By Simon Howell - A Listening Ear - 07/16/2007
Call it colonial back drifting. A few years back, Murray Lightburn and his Dears emerged as one of the first (possibly the first) widely successful band of Montreal's now prominent post-referendum scene. Lightburn's vocal style was an uncanny imitation of Britpop luminaries like Damon Albarn as well as the magnate of mopery himself, Morrissey. Now comes Lightspeed Champion (aka Dev Hynes, formerly of defunct post-hardcore thrashniks Test Icicles), who, it must be said, carries an uncanny vocal similarity to Lightburn, as well as sharing a penchant for the melodramatic (never mind that he actually is British, as opposed to the artificially inflected Lightburn).

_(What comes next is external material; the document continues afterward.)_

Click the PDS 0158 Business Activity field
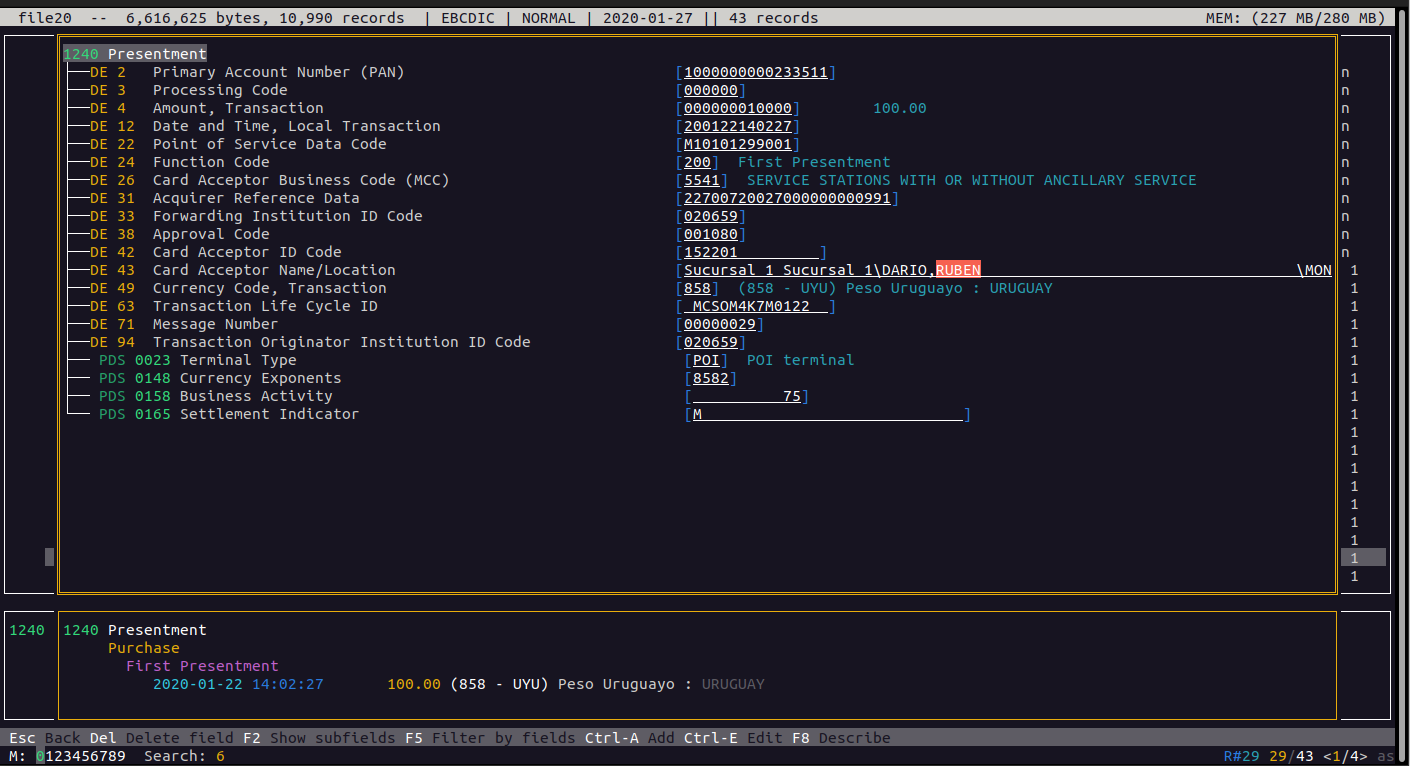tap(747, 396)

As a companion piece to his ambitious debut LP, The Falling of the Lavender Bridge, Hynes has issued Galaxy of the Lost which consists of the title track (taken from the LP), two covers, and two outtakes from the LP sessions. "Galaxy of the Lost" is by far the strongest original of the bunch, with its brisk pacing and meaty chord progression -- even if its principal acoustic riff is a little too reminiscent of Weezer's "I Just Threw Out the Love of My Dreams." Meanwhile, an acoustic version of the LP's closing track, "No Surprise" (itself a reprise of the album's nine-minute centerpiece "Midnight Surprise"), is nice enough, but the removal of the original track's percussive elements doesn't reveal anything new about the song itself, rendering it a curiosity at best. The first cover is a take on the closing medley from 60's Broadway musical Hair, "The Flesh Failures." Again, the track seems more or less an arbitrary inclusion; if you've heard the original, you can enjoy a faithful recreation of every last harmony and cascading vocal line (right down to the "Manchester, England" reprise), but the Hynes' stubborn acoustic arrangement robs the "Let the Sunshine In" coda of its appeal. The other cover, also derived from a musical (this time the title song from ELO leader Jeff Lynne's Xanadu score), is more successful, with its relatively understated arrangement nicely counteracting Lyne's sublimely ridiculous celebration of the song's neon namesake. The EP's only truly exclusive original track, "Waiting Game," is an unmemorable ballad that, while hardly terrible, was wisely left off the well-paced LP. As short-form releases go, one could certainly do worse, but seek out the superior Falling of the Lavender Bridge first.